Task statement — From the text on Gershom Schocken, extract the passage starting with "Schocken was married" and going on through "the age of 78.". Copy it word for word.

Given text —
-*-*-

Gershom Gustav Schocken (, 29 September 1912 20 December 1990) was an Israeli journalist and politician who was editor of Haaretz for more than 50 years and a member of the Knesset for the Progressive Party between 1955 and 1959.

Biography
Gustav (Gershom) Schocken was born in Zwickau, Germany, to Zerline "Lilli" ( Ehrmann) and Salman Schocken, a retailer. He studied at the University of Heidelberg and the London School of Economics. While in Heidelberg, he befriended fellow student Walter Gross, whom he would later work with for decades at Haaretz. Following Adolf Hitler's rise to power, he made aliyah to Mandatory Palestine in 1933 one year before the rest of his family, and got a job at Anglo-Palestine Bank, where he remained until 1936.

Schocken was married to Shulamit Parsitz, daughter of General Zionists MK Shoshana Parsitz, and had three children, Amos (the current publisher of Haaretz), Hillel (an architect) and Racheli Edelman.

He died of liver cancer at the Sheba Medical Center in Tel Aviv on 20 December 1990 at the age of 78.

-*-*-

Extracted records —
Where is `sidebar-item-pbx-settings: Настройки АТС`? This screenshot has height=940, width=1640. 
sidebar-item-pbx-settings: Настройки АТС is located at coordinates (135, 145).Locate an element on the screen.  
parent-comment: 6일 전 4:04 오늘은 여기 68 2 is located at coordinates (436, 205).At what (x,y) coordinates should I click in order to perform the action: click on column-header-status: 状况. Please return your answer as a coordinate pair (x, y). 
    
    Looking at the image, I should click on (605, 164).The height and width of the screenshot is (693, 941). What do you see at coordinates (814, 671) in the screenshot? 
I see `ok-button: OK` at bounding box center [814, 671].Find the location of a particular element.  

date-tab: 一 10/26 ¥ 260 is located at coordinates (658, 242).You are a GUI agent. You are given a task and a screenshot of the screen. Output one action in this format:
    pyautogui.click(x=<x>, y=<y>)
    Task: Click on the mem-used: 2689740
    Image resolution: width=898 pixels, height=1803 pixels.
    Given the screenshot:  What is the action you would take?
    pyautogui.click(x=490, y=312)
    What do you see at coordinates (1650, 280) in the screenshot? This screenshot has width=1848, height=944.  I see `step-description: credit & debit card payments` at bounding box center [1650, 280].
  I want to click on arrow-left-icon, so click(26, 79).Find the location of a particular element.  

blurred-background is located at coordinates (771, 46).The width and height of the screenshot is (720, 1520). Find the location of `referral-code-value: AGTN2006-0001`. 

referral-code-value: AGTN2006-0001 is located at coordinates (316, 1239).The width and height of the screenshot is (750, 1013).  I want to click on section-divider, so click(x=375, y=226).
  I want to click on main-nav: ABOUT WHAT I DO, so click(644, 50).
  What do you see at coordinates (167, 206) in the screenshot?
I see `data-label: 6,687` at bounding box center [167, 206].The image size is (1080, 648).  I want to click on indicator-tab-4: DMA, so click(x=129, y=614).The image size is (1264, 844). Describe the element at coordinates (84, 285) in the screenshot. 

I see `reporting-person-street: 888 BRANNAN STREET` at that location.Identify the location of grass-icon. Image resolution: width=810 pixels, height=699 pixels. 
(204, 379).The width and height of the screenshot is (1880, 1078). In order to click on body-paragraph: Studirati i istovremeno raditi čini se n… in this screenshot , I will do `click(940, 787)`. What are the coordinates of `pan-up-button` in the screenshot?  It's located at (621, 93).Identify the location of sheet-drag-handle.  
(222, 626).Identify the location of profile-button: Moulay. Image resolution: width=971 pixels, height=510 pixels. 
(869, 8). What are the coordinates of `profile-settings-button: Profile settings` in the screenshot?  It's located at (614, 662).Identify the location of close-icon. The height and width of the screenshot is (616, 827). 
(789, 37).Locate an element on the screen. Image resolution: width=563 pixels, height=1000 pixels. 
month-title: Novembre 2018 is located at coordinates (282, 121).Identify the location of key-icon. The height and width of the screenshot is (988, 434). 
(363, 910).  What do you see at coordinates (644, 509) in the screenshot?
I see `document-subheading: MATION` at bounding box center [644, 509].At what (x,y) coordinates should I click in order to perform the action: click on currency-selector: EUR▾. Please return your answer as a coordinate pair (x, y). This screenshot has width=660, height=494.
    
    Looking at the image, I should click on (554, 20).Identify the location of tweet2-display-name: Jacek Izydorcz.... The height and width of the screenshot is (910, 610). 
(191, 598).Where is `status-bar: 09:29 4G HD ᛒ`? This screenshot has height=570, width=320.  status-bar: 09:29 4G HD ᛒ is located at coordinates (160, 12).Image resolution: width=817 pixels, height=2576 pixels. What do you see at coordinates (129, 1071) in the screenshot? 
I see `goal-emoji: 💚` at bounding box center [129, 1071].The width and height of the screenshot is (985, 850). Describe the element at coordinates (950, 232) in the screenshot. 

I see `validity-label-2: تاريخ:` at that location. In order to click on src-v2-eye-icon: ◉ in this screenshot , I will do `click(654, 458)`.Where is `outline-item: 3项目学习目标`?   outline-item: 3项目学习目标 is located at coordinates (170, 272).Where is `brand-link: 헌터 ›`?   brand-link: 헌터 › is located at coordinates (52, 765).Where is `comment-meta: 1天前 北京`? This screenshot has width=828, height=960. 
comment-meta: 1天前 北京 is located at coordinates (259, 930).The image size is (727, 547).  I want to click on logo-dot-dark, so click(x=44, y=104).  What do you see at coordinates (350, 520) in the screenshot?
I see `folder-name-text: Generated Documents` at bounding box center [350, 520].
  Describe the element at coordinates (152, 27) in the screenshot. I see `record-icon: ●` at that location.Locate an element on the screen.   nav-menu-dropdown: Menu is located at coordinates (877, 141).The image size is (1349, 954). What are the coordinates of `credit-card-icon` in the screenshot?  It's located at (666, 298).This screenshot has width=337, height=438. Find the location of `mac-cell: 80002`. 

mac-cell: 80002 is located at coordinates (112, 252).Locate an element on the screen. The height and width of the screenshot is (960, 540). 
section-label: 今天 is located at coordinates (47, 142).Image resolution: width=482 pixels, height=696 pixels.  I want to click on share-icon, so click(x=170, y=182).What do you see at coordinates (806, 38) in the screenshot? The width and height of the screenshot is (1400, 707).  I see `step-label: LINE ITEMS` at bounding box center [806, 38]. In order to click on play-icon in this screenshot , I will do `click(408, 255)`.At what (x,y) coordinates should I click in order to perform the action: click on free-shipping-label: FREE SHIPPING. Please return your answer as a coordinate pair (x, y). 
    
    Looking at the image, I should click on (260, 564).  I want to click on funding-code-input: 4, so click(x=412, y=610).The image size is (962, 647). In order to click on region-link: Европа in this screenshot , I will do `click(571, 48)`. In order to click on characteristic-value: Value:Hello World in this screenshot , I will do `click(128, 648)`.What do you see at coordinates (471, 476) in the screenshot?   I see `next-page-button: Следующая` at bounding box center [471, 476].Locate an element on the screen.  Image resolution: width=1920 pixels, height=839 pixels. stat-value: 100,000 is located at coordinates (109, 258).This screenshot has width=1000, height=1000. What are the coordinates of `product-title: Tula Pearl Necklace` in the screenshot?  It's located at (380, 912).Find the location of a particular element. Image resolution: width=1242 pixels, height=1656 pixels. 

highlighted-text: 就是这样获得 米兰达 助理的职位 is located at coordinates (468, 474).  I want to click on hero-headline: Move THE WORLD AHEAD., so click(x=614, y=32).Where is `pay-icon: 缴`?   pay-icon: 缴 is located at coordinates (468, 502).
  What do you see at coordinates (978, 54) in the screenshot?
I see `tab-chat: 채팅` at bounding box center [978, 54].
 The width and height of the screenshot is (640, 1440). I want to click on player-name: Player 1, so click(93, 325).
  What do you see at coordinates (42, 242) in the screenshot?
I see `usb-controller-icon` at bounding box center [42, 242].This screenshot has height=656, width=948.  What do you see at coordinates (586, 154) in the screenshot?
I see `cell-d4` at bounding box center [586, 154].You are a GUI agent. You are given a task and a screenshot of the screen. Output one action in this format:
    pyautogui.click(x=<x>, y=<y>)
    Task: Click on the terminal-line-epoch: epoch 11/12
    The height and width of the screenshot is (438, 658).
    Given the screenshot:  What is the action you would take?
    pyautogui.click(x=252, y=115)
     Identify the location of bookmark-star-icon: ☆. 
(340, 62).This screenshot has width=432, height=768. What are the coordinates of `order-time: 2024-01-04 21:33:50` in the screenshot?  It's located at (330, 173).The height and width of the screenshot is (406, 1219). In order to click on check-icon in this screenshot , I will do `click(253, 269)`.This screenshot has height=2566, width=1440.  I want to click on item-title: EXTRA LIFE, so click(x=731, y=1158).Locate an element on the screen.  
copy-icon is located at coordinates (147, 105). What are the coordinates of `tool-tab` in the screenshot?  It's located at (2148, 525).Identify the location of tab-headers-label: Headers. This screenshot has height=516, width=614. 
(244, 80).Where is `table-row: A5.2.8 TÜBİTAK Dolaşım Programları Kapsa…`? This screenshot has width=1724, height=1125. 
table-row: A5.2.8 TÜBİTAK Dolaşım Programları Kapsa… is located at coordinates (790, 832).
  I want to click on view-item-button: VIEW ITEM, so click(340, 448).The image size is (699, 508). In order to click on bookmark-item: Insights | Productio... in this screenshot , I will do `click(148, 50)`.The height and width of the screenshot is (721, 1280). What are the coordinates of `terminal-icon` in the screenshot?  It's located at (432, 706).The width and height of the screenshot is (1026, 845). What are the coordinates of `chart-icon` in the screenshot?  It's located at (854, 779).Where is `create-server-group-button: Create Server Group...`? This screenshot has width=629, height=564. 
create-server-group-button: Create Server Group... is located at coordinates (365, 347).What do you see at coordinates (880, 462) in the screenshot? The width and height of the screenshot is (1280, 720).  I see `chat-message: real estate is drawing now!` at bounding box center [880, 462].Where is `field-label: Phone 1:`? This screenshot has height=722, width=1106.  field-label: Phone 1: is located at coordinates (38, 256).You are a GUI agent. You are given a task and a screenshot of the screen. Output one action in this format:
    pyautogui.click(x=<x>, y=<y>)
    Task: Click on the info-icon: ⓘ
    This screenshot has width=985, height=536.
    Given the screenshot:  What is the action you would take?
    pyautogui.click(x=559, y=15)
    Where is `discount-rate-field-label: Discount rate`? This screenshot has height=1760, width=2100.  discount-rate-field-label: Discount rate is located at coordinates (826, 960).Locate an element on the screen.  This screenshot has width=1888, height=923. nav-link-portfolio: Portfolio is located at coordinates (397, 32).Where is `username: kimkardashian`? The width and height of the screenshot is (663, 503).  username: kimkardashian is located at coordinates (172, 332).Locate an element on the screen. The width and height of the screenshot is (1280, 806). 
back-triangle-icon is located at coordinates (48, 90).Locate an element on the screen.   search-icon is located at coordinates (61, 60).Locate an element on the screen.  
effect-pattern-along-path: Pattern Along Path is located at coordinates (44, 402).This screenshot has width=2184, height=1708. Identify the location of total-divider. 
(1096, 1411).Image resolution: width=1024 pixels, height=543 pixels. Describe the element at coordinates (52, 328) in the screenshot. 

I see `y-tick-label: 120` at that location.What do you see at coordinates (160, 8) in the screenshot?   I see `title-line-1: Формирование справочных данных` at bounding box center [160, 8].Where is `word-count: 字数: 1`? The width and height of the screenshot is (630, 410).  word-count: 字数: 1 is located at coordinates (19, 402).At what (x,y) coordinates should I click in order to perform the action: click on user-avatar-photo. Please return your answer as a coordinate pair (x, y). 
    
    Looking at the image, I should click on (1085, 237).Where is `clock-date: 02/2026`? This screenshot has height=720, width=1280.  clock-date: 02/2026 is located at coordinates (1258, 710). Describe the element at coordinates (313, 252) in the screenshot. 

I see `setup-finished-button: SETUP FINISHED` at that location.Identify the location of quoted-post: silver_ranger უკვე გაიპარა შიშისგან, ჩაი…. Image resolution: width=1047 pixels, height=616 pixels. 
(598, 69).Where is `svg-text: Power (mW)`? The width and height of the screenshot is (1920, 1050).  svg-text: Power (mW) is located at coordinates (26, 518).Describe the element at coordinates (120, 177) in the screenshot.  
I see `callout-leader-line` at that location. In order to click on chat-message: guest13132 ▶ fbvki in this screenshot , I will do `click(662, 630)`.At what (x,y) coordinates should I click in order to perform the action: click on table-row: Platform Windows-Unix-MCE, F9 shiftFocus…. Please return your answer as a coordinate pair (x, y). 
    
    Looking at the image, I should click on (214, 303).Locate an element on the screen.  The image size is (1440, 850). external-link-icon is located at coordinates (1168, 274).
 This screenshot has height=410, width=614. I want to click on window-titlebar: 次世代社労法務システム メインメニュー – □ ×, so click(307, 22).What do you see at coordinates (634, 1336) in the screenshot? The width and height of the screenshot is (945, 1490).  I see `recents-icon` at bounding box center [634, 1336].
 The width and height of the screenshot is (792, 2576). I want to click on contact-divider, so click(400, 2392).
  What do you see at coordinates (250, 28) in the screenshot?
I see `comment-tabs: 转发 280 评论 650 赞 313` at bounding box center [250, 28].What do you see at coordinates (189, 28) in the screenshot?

-*-*-

Answer to the exercise —
Schocken was married to Shulamit Parsitz, daughter of General Zionists MK Shoshana Parsitz, and had three children, Amos (the current publisher of Haaretz), Hillel (an architect) and Racheli Edelman.

He died of liver cancer at the Sheba Medical Center in Tel Aviv on 20 December 1990 at the age of 78.